The first night in London, tired and unsure what time it was, we set out for the beer mile and the Kernel in particular. We were out of luck as all of the breweries were closed on Tuesday. As the skies opened up and we got soaked a brewery employee suggested The Royal Oak, not far from us. We made our way to it, found a table, enjoyed several pints of Harvey’s Best and a warming pie while a few locals started playing fiddles and guitars in the corner. It was a classic British pub experience, and most importantly, the bitter was spot on. Tired and wet from the rain, our spirits were lifted by a night at the Royal Oak.
You’re an artist as well as a brewer. Is this something you’ve always done and in what ways does your artwork crossover with your brewing?
I’ve always made art. Before opening Forest and Main I graduated from college with a BFA (a degree in fine art) and spent a few years trying to make it as an artist. The art and the brewing all come from the same place. They are both genuine expressions of what we are into, what excites and moves us and there is a constant evolution to both of them. I think that the art is like our beer in that they are both completely unique. Our saisons are fermented with a yeast that is cultured from our property, no one else uses this yeast, it IS Forest & Main. Similarly, the art on our labels and our walls is one hundred percent us, for better or worse.
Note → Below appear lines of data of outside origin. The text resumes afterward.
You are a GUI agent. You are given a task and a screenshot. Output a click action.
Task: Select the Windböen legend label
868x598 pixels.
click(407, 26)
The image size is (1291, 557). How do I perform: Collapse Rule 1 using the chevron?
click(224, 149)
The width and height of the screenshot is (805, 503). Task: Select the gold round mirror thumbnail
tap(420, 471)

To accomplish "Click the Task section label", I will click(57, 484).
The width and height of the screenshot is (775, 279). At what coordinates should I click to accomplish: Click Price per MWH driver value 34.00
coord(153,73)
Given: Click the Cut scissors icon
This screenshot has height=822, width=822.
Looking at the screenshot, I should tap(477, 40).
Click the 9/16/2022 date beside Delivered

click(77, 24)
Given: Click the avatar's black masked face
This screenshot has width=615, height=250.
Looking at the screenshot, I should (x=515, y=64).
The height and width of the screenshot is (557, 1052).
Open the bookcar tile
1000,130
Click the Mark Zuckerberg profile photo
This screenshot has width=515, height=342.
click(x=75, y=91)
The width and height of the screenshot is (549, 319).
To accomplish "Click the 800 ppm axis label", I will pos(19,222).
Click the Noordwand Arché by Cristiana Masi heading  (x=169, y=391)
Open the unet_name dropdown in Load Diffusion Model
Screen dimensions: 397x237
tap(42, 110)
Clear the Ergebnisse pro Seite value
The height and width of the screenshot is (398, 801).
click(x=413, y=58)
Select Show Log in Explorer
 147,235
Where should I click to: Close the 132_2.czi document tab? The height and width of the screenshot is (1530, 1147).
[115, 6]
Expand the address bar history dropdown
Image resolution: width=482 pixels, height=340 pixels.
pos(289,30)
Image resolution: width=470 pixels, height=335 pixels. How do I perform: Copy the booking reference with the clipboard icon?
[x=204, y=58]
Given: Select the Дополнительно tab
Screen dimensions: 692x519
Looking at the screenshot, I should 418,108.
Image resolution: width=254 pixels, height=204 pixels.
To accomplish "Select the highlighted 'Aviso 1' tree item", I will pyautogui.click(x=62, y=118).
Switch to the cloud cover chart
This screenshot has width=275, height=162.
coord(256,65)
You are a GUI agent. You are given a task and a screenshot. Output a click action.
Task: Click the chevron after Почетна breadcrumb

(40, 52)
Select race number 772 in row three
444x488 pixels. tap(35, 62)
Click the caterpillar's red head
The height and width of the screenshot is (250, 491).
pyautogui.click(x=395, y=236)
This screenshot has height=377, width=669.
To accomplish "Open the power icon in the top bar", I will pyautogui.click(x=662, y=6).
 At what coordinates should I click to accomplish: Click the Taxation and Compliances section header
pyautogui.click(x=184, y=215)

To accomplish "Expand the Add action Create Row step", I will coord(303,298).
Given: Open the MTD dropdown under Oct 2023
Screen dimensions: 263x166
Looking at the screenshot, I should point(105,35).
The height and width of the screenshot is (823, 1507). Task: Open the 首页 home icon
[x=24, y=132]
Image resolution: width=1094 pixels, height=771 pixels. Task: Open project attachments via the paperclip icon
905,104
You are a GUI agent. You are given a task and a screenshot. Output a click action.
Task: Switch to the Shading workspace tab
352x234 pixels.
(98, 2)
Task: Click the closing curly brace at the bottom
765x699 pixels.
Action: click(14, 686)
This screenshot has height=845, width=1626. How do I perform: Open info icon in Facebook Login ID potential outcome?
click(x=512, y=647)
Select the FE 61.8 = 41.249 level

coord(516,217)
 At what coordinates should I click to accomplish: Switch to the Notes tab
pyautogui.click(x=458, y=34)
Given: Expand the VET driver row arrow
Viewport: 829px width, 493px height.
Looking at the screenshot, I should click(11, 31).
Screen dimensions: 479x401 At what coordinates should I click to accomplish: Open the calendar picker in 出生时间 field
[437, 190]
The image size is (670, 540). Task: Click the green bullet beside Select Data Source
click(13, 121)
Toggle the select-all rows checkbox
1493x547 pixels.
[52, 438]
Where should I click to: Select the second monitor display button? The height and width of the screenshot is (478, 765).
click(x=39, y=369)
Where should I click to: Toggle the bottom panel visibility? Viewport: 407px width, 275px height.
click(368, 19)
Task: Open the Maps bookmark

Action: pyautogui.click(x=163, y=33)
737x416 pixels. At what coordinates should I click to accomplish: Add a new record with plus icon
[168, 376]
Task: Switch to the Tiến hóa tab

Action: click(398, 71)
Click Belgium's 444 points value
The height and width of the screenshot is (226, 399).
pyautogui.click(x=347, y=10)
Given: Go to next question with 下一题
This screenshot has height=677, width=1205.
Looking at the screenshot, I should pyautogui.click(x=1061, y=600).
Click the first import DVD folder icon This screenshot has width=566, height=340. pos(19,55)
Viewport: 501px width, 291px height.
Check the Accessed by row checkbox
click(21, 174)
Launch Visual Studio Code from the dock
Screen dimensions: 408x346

You publish some creative flavour descriptors on your Instagram feed. Tell me one of your faves? Mine is: “Notes of creamy vanilla lavender, zebra gum, magnolia blossoms, and eating pasta and fruit roll ups at the same time.”
I’m a big fan of our “fucked up” descriptors. Lots of beers say they taste like oranges, or mango, but ours often taste like fucked up mangoes. Fucked up doesn’t have to be bad.
The brewery has a strong focus on mixed-ferm beers. Can you describe what set-up you have in terms of equipment and explain a bit about your process?
All of our saisons are fermented with a yeast that we culture off of flowers on our property every spring. We culture it up anew every year, and thus the yeast is a representation of both our place and our time. Many of our saisons will be fermented in stainless with our foraged yeast and then sent to barrels to age before bottling. The barrels are full of years of our history and bottle dregs from beers we’ve thought highly of. The barrel aged saisons almost always end up in bottles, or a very rare draft appearance. In the bottle they continue to develop, often with Brett showing up.
One of your slogans is ‘believe in saison’. Believe me, I’m a believer. Buy why should the non-believers believe?
Saison is a very nebulous beer style. So nebulous that I consider it more of a mindset. The way we brew saisons often takes a good bit of belief in the beer, or the yeast. It’s a magical thing every year when we culture up yeast from our property and it makes “saison”. I think that our belief in it, the yeast, the property, the bigger picture, is just as much an ingredient as the malt or the hops. On a more basic level, saison is a style of beer that doesn’t get lines out the door, “Believe in Saison” is a playful way for us to drum up more conversation about it and to get people excited in it. Like everything at Forest and Main, like a good bitter, and like a nice saison, it’s playful on the surface but there is a much greater depth to it if you want to dive in and explore.
The future is?
The future is always here. We are good at what we are good at and we focus on that. Tomorrow will be a reaction to today, slowly we change, but not really. Sorry, I don’t have much of an answer for that one. I’d be a much better business owner if I spent time trying to figure out the future but then I’d become something I don’t believe in.